# Text extract
※ ※ ※
"pgstat wait timeout" just got a lot more common on Windows

Lists: pgsql-hackers
From: Tom Lane <tgl(at)sss(dot)pgh(dot)pa(dot)us>
To: pgsql-hackers(at)postgreSQL(dot)org
Subject: "pgstat wait timeout" just got a lot more common on Windows
Date: 2012-05-09 14:31:12
Message-ID: 20081.1336573872@sss.pgh.pa.us
Views: Raw Message | Whole Thread | Download mbox | Resend email
Lists: pgsql-hackers

Last night I changed the stats collector process to use
WaitLatchOrSocket instead of a periodic forced wakeup to see whether
the postmaster has died. This morning I observe that several Windows
buildfarm members are showing regression test failures caused by
unexpected "pgstat wait timeout" warnings. Everybody else is fine.

This suggests that there is something broken in the Windows
implementation of WaitLatchOrSocket. I wonder whether it also
tells us something we did not know about the underlying cause of
those messages. Not sure what though. Ideas? Can anyone who
knows Windows take another look at WaitLatchOrSocket?

regards, tom lane


From: Tom Lane <tgl(at)sss(dot)pgh(dot)pa(dot)us>
To: pgsql-hackers(at)postgreSQL(dot)org
Subject: Re: "pgstat wait timeout" just got a lot more common on Windows
Date: 2012-05-10 14:58:26
Message-ID: 426.1336661906@sss.pgh.pa.us
Views: Raw Message | Whole Thread | Download mbox | Resend email
Lists: pgsql-hackers

I wrote:
> Last night I changed the stats collector process to use
> WaitLatchOrSocket instead of a periodic forced wakeup to see whether
> the postmaster has died. This morning I observe that several Windows
> buildfarm members are showing regression test failures caused by
> unexpected "pgstat wait timeout" warnings. Everybody else is fine.
※ ※ ※
# Data block
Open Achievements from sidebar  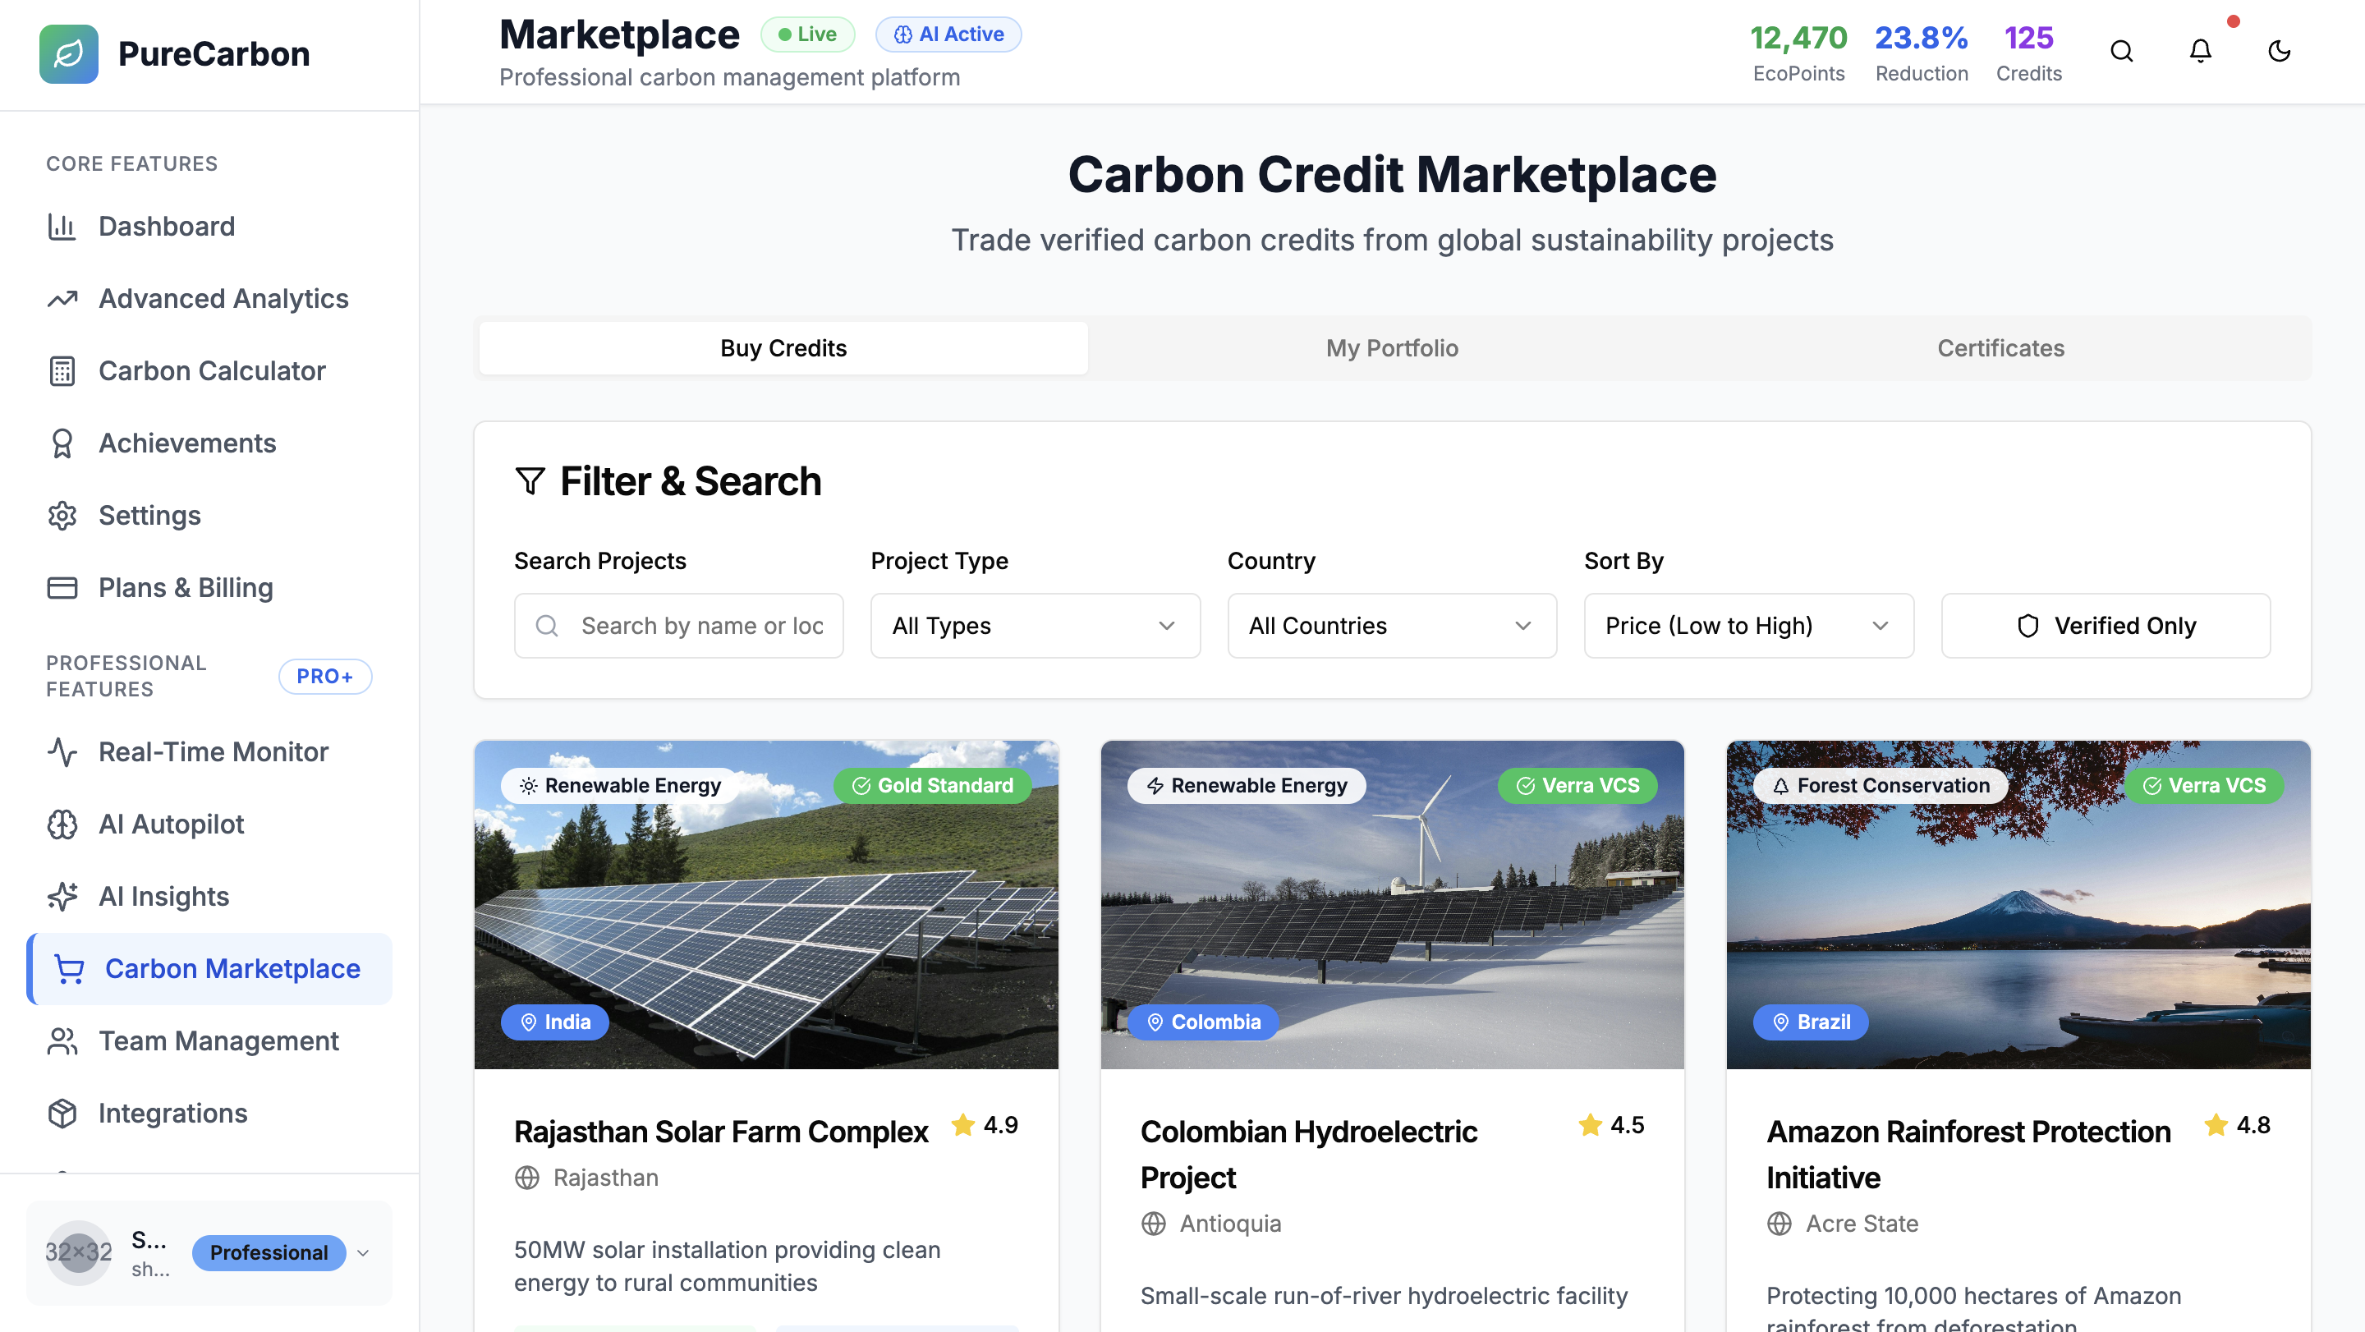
※ ※ ※
# Work to complete
1. In the mailing-list thread, what did the stats collector process get changed to use?
2. Say whether each statement agrees with the mailing-list thread, giving yes or no and the deciding words:
(a) Several Windows buildfarm members showed regression test failures.
(b) Buildfarm members on other platforms also showed the warnings.
(c) The reply message is dated 2012-05-10.
Answer from the mailing-list thread alone.

# Expected results
1. WaitLatchOrSocket, in place of a periodic forced wakeup to check whether the postmaster has died.

2.
(a) Yes: "several Windows buildfarm members are showing regression test failures"
(b) No: "Everybody else is fine."
(c) Yes: "Date: 2012-05-10 14:58:26"